- [PROBLEM REQUIREMENTS]
Rewrite the data below, replacing "Scalability" with "Performance" and keeping everything else the same.

- [DATA PROVIDED]
◇ ◇ ◇ ◇ ◇

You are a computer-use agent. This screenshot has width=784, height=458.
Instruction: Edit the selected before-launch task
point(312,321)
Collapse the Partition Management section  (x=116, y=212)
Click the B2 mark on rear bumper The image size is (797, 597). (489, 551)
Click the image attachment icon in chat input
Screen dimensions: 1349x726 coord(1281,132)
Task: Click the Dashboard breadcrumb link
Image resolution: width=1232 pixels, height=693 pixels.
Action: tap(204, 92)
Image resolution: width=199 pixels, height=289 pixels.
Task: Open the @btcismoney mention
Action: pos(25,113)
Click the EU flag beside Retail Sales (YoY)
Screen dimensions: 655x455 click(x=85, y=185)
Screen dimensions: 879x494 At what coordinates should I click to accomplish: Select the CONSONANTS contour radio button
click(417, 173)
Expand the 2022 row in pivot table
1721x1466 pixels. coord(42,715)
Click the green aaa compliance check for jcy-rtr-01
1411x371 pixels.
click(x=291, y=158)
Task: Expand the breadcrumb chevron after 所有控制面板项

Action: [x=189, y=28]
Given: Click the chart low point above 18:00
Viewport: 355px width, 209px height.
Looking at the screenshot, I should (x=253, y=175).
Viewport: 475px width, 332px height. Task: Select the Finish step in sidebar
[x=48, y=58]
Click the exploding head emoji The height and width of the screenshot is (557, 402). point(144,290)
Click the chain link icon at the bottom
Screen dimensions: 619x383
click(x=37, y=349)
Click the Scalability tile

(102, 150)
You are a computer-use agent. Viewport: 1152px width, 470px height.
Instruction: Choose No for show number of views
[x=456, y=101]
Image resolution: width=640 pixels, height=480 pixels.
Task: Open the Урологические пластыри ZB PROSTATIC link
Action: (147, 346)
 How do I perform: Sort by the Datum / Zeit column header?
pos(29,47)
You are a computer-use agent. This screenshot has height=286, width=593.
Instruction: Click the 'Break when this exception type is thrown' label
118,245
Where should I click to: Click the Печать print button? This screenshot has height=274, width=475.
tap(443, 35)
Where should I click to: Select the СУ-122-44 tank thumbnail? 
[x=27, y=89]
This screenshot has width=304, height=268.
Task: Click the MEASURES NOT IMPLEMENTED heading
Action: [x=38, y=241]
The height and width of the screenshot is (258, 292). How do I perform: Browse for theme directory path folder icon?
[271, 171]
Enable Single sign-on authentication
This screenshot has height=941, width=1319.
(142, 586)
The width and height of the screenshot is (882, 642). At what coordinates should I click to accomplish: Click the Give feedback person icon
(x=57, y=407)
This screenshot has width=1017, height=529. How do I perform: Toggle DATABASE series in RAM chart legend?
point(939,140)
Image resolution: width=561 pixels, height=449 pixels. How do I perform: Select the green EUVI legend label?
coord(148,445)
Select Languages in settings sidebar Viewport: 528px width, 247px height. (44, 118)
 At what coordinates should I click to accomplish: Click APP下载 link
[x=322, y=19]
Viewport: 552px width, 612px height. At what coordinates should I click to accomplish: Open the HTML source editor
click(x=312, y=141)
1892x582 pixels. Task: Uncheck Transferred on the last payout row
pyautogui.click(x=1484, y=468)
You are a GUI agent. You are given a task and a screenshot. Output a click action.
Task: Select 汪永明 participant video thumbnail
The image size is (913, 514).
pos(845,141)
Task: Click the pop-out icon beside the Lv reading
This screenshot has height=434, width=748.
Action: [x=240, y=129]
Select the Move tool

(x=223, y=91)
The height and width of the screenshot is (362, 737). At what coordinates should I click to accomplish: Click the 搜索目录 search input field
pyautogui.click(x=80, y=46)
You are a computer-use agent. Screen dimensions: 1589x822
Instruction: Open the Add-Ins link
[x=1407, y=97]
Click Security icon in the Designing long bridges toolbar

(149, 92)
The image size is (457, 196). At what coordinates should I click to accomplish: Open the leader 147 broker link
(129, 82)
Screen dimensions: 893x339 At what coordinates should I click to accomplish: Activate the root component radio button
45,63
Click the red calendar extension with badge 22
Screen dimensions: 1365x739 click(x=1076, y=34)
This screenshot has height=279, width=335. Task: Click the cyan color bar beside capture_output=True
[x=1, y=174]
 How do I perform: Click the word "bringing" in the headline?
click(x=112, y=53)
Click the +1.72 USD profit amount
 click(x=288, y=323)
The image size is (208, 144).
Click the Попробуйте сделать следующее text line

◇ ◇ ◇ ◇ ◇

- [ANSWER TO THIS PROBLEM]
You are a computer-use agent. This screenshot has width=784, height=458.
Instruction: Edit the selected before-launch task
point(312,321)
Collapse the Partition Management section  (x=116, y=212)
Click the B2 mark on rear bumper The image size is (797, 597). (489, 551)
Click the image attachment icon in chat input
Screen dimensions: 1349x726 coord(1281,132)
Task: Click the Dashboard breadcrumb link
Image resolution: width=1232 pixels, height=693 pixels.
Action: tap(204, 92)
Image resolution: width=199 pixels, height=289 pixels.
Task: Open the @btcismoney mention
Action: pos(25,113)
Click the EU flag beside Retail Sales (YoY)
Screen dimensions: 655x455 click(x=85, y=185)
Screen dimensions: 879x494 At what coordinates should I click to accomplish: Select the CONSONANTS contour radio button
click(417, 173)
Expand the 2022 row in pivot table
1721x1466 pixels. coord(42,715)
Click the green aaa compliance check for jcy-rtr-01
1411x371 pixels.
click(x=291, y=158)
Task: Expand the breadcrumb chevron after 所有控制面板项

Action: [x=189, y=28]
Given: Click the chart low point above 18:00
Viewport: 355px width, 209px height.
Looking at the screenshot, I should (x=253, y=175).
Viewport: 475px width, 332px height. Task: Select the Finish step in sidebar
[x=48, y=58]
Click the exploding head emoji The height and width of the screenshot is (557, 402). point(144,290)
Click the chain link icon at the bottom
Screen dimensions: 619x383
click(x=37, y=349)
Click the Performance tile

(102, 150)
You are a computer-use agent. Viewport: 1152px width, 470px height.
Instruction: Choose No for show number of views
[x=456, y=101]
Image resolution: width=640 pixels, height=480 pixels.
Task: Open the Урологические пластыри ZB PROSTATIC link
Action: (147, 346)
 How do I perform: Sort by the Datum / Zeit column header?
pos(29,47)
You are a computer-use agent. This screenshot has height=286, width=593.
Instruction: Click the 'Break when this exception type is thrown' label
118,245
Where should I click to: Click the Печать print button? This screenshot has height=274, width=475.
tap(443, 35)
Where should I click to: Select the СУ-122-44 tank thumbnail? 
[x=27, y=89]
This screenshot has width=304, height=268.
Task: Click the MEASURES NOT IMPLEMENTED heading
Action: [x=38, y=241]
The height and width of the screenshot is (258, 292). How do I perform: Browse for theme directory path folder icon?
[271, 171]
Enable Single sign-on authentication
This screenshot has height=941, width=1319.
(142, 586)
The width and height of the screenshot is (882, 642). At what coordinates should I click to accomplish: Click the Give feedback person icon
(x=57, y=407)
This screenshot has width=1017, height=529. How do I perform: Toggle DATABASE series in RAM chart legend?
point(939,140)
Image resolution: width=561 pixels, height=449 pixels. How do I perform: Select the green EUVI legend label?
coord(148,445)
Select Languages in settings sidebar Viewport: 528px width, 247px height. (44, 118)
 At what coordinates should I click to accomplish: Click APP下载 link
[x=322, y=19]
Viewport: 552px width, 612px height. At what coordinates should I click to accomplish: Open the HTML source editor
click(x=312, y=141)
1892x582 pixels. Task: Uncheck Transferred on the last payout row
pyautogui.click(x=1484, y=468)
You are a GUI agent. You are given a task and a screenshot. Output a click action.
Task: Select 汪永明 participant video thumbnail
The image size is (913, 514).
pos(845,141)
Task: Click the pop-out icon beside the Lv reading
This screenshot has height=434, width=748.
Action: [x=240, y=129]
Select the Move tool

(x=223, y=91)
The height and width of the screenshot is (362, 737). At what coordinates should I click to accomplish: Click the 搜索目录 search input field
pyautogui.click(x=80, y=46)
You are a computer-use agent. Screen dimensions: 1589x822
Instruction: Open the Add-Ins link
[x=1407, y=97]
Click Security icon in the Designing long bridges toolbar

(149, 92)
The image size is (457, 196). At what coordinates should I click to accomplish: Open the leader 147 broker link
(129, 82)
Screen dimensions: 893x339 At what coordinates should I click to accomplish: Activate the root component radio button
45,63
Click the red calendar extension with badge 22
Screen dimensions: 1365x739 click(x=1076, y=34)
This screenshot has height=279, width=335. Task: Click the cyan color bar beside capture_output=True
[x=1, y=174]
 How do I perform: Click the word "bringing" in the headline?
click(x=112, y=53)
Click the +1.72 USD profit amount
 click(x=288, y=323)
The image size is (208, 144).
Click the Попробуйте сделать следующее text line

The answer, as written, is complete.